Updated

The European Central Bank is expected to ratchet back its stimulus efforts again on Thursday as it gingerly phases out extraordinary support for the economy left over from the Great Recession and the euro currency union's debt crisis.

The bank's 25-member governing council is expected to cut its monthly bond-purchase stimulus to 15 billion euros ($17.4 billion) a month from 30 billion a month, on the way to ending the purchases at the end of the year.

The ECB is due to announce that step in a statement, after President Mario Draghi and other top officials pre-announced the bank's upcoming moves at their last meeting on June 14. The ECB is also expected to underline its intention to not raise its interest rates until at least the middle of 2019.

Reinhard Cluse, chief European economist for UBS, said that after the June meeting "the ECB is now essentially on autopilot." Cluse said that the ECB can phase out the bond purchases and then decide the exact timing of next year's first rate increase in the summer or fall.

The only caveat to the ECB's exit plan is a sudden downturn or crisis, in which case the purchases could be extended and any rate increases postponed.

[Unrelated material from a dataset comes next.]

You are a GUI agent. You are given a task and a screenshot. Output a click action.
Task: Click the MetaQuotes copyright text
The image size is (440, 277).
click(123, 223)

Right now, that seems unlikely. Europe's economic upswing has moderated since the end of last year but remains robust despite concerns about trade disputes, non-euro member Britain's upcoming exit from the European Union, and spending plans by Italy's populist government.

The economy grew by a quarterly rate of 0.3 percent in second quarter. Inflation, at 2 percent, is roughly in line with the ECB's goal of less than but close to 2 percent. But when excluding volatile items like fuel and food, inflation is weak, at just 1 percent.

The ECB has managed to sketch out a withdrawal of stimulus that is so slow and predictable that it has not ruffled markets, said Carsten Brzeski, chief economist at ING Germany. "It sounds boring but it's also a success story" in that the ECB has "managed to really steer market expectations," he said.

The stimulus exit is a global trend among the rich world's major monetary authorities — the ECB, the U.S. Federal Reserve, the Bank of England and the Bank of Japan. They loosened monetary policy — lowering interest rates and pumping new money into the economy — to support the economy after the global financial crisis that deepened 10 years ago with the bankruptcy of U.S. investment bank Lehman Brothers. A crisis over debt in Greece, Ireland, Portugal, Spain, Cyprus and Italy further held back the 19 countries that use the euro as their currency.

Stimulus withdrawal should have wide-ranging effects. The low rates and bond purchases had lifted the prices of assets such as stocks and bonds. Raising rates and tightening monetary policy could make conservative holdings such as savings accounts, money market funds and certificates of deposit relatively more attractive compared for investors compared to riskier assets such as stocks. That is why the ECB is moving carefully to return rates to more normal levels.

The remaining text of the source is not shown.